You might try either the Imagine or Foster and Smith filters for Penguins, they have a clamshell that snaps open and uses a replaceable floss, similar to Whisper. However, you can buy a roll of bulk floss and cut pads to fit the clamshell.


----------



## doughnut

I've got a 100 myself for my 10g..its smaller and only has one filter but I've had it a soild month and a half with out it clogging and getting slime in it. Im really liking it so far.


----------



## teddyzaper

i have 2 penguin bio wheels one 100 and one 150 on a 35gal and a 10gal and i use 2 cartridges in the 150 and never had a problem i think it could be the sand if u have sand, some sand has really fine dust try moving the intake tube farther from the gravel unless its already far


----------



## MXS

FuzzAz said:


> My filters are getting cloged soo fast. Then water starts pouring over the overflow, and the bio-wheel stops turning. if I put a brand new cartrage in, after just a few days there is not enough flow to keep the bio-wheel spinning. So I rince it out, then every day after that I have to rince it out or it gets cloged, that maybe works for 4 more days. and get this, there are not even any fish in my tank! Thats right I am just cycleing, trying to get things established and I cant evin keep a filter in there for more than 2 weeks. Not to mention these things are like $3 each in the bulk pack. Right now I am using filters in both slots, that way when I have to throw out the front one I have a second one started and I move that to the front spot and put a new one in the second spot. I was wondering if others have this problem, and if there is a good fix. I was thinking maybe take an old filter and take off the blue filter element so its just the balck screen and placing that in the front slot, so its like a prefilter. Also, what other filters could you recomend. [/list]

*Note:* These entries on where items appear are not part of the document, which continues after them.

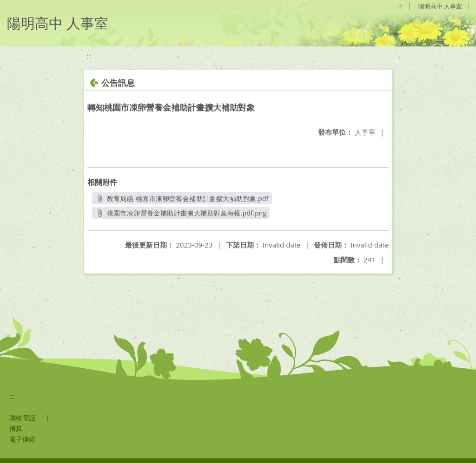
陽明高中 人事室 (440, 6)
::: (400, 6)
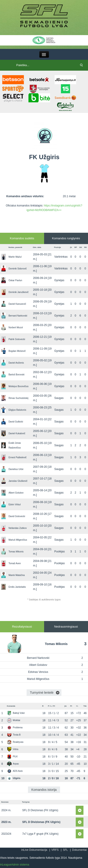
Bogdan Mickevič (17, 351)
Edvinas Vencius (38, 672)
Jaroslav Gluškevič (18, 481)
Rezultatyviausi (22, 626)
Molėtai (14, 720)
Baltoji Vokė (16, 713)
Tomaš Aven (15, 563)
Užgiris (14, 778)
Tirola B (14, 735)
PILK (12, 756)
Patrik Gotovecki (17, 339)
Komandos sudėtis (22, 238)
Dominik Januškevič (18, 292)
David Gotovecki (17, 516)
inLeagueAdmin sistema (15, 865)
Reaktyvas (15, 742)
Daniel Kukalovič (17, 433)
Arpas (13, 764)
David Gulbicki (16, 422)
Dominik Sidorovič (18, 269)
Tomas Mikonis (16, 552)
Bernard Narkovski (18, 316)
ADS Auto (15, 771)
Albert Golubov (16, 493)
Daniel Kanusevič (17, 304)
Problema (15, 727)
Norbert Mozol (16, 328)
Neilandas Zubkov (18, 528)
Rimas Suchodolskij (18, 398)
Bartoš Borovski (16, 374)
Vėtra (13, 749)
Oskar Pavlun (15, 280)
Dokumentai (79, 850)
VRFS (55, 850)
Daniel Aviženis (16, 363)
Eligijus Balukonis (17, 410)
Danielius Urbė (16, 469)
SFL (65, 850)
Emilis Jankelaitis (17, 587)
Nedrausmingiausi (66, 626)
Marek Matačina (17, 575)
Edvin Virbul (14, 504)
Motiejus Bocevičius (18, 386)
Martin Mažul (15, 257)
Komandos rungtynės (66, 238)
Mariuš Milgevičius (18, 540)
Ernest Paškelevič (17, 457)
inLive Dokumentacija (34, 850)
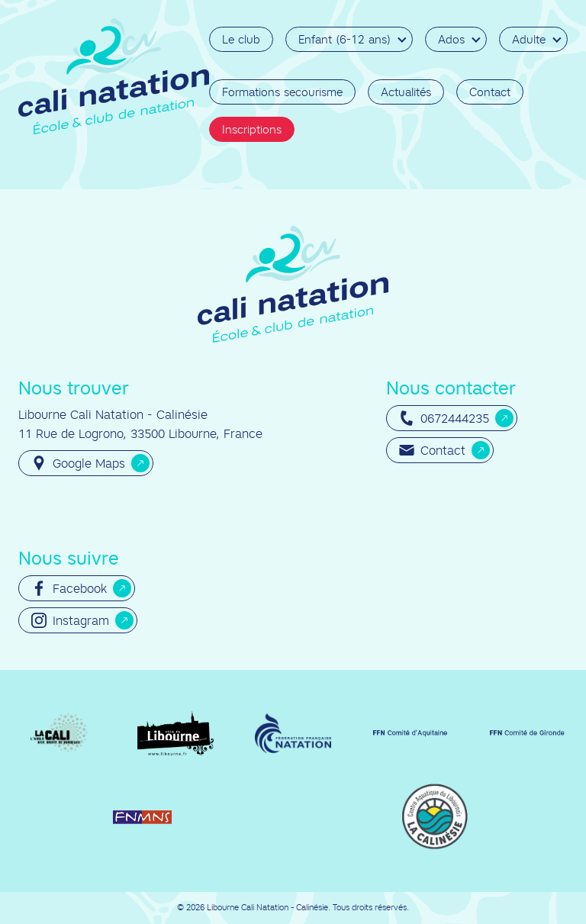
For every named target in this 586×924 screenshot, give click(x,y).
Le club (241, 39)
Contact (490, 92)
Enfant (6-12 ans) (344, 39)
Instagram (70, 620)
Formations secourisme (282, 92)
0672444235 (444, 418)
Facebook (69, 588)
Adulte (529, 39)
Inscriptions (252, 129)
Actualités (406, 92)
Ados (451, 39)
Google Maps (78, 463)
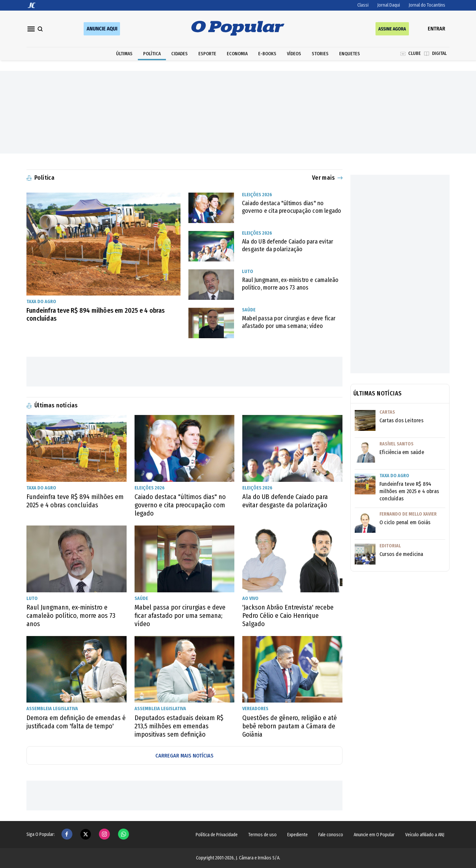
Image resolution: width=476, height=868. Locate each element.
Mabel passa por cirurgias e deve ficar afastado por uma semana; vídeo (289, 322)
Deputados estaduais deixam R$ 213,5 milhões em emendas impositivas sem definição (179, 726)
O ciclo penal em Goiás (405, 522)
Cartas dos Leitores (401, 420)
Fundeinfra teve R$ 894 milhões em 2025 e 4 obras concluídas (96, 314)
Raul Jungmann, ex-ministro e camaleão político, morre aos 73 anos (290, 284)
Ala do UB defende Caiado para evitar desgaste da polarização (287, 245)
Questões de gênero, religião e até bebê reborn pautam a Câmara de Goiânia (290, 726)
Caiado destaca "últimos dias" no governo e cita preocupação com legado (292, 207)
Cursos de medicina (401, 554)
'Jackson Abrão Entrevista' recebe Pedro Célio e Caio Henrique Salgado (288, 615)
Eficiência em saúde (402, 452)
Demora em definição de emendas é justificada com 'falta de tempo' (76, 722)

My penguin 200 does the same exact thing. I don't have sand or any fine particles to block water flow. Even when my filters are clean it doesn't move the bio-wheel. I think it's just a design flaw...


----------



## x2fast4everyone

THE SAME EXACT HAPPENED TO ME! I had a penguin 150 it stopped turning after like 5 days, it made a terrible sound. So i eventually ran out and got an aquaclear. AQUACLEARS ARE AMAZING. Quiet and keep my tank clear.


----------



## Romad

x2fast4everyone said:


> THE SAME EXACT HAPPENED TO ME! I had a penguin 150 it stopped turning after like 5 days, it made a terrible sound. So i eventually ran out and got an aquaclear. AQUACLEARS ARE AMAZING. Quiet and keep my tank clear.


 
Same here. Ditched the penguin and bought the aquaclear. Loving it!


----------



## teddyzaper

OK FOUND THE FIX!!!! take everything apart and where the impeller is near, in the tube just shake it a bit then put it back together also dry it all out before. mine is spinning now like crazy on both and has got algea growth on it already!


----------